Pull out every line of the material below that contains the string "screenshot", and copy each one in full. Case matters.

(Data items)

#####

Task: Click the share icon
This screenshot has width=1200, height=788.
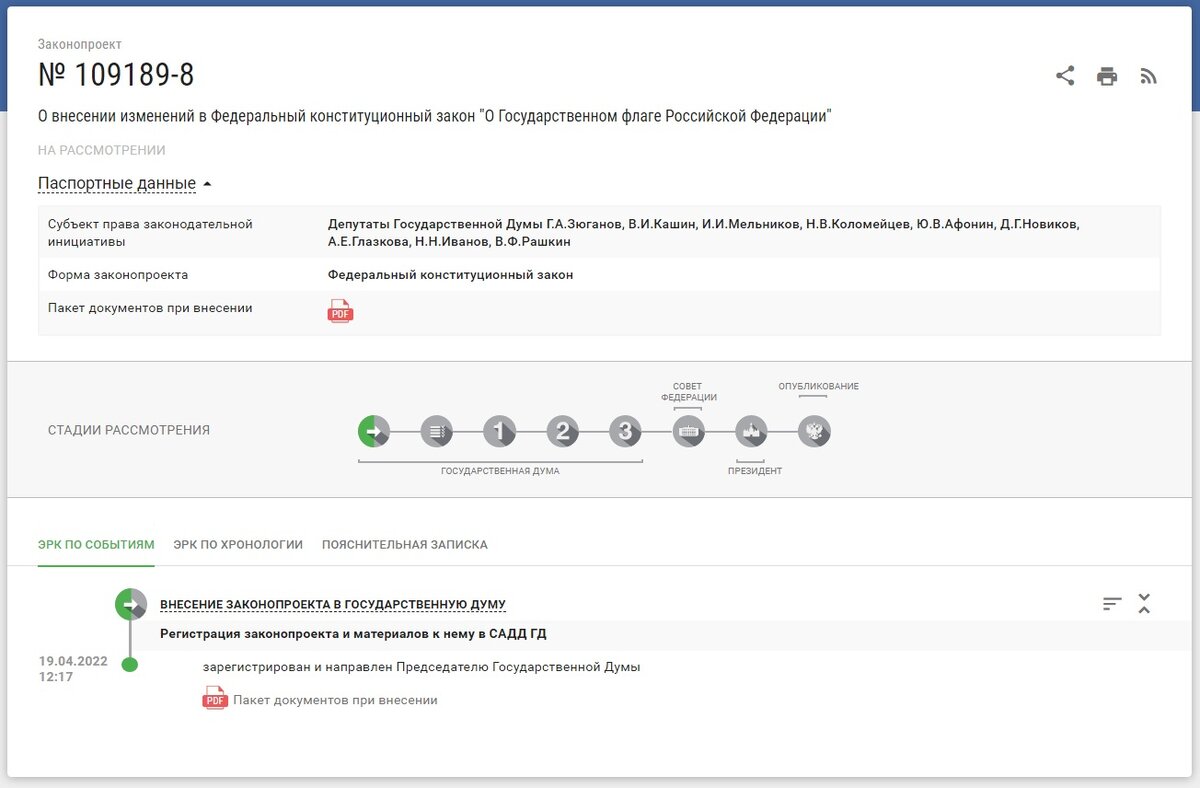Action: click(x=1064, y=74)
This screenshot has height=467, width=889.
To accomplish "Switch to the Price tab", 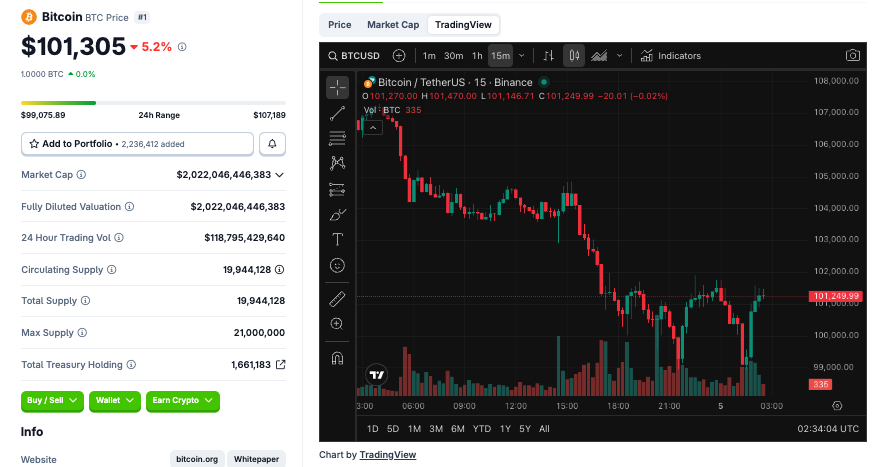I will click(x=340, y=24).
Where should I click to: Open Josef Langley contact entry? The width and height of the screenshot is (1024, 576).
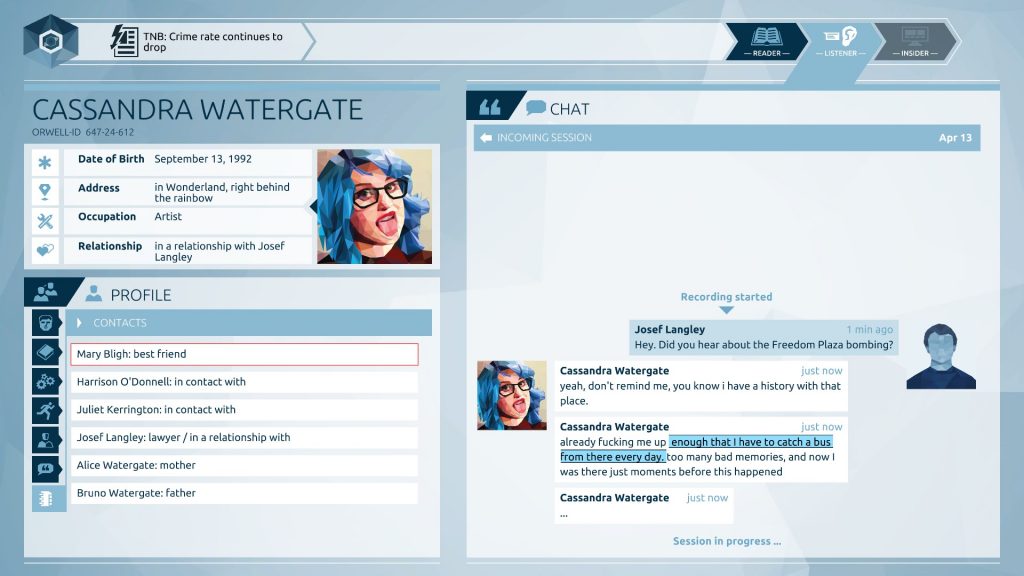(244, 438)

#####

**SOLUTION FOR THIS TASK:**
This screenshot has width=1200, height=788.
This screenshot has height=467, width=889.
Where should I click to: Open Josef Langley contact entry? The width and height of the screenshot is (1024, 576).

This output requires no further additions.